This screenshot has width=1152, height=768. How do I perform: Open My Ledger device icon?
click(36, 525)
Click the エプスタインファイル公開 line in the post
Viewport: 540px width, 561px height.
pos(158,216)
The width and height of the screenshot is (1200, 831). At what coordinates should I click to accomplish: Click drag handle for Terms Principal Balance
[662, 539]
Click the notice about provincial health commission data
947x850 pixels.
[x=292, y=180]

* * *

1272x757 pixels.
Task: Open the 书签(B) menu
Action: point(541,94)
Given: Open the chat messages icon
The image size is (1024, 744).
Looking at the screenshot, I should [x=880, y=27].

### [GIVEN TASK]
Copy the records verbatim from the line containing "This screenshot has" through the line containing "[x=292, y=180]", including both of those lines.

### [RESULT FOR THIS TASK]
This screenshot has width=1152, height=768. How do I perform: Open My Ledger device icon?
click(36, 525)
Click the エプスタインファイル公開 line in the post
Viewport: 540px width, 561px height.
pos(158,216)
The width and height of the screenshot is (1200, 831). At what coordinates should I click to accomplish: Click drag handle for Terms Principal Balance
[662, 539]
Click the notice about provincial health commission data
947x850 pixels.
[x=292, y=180]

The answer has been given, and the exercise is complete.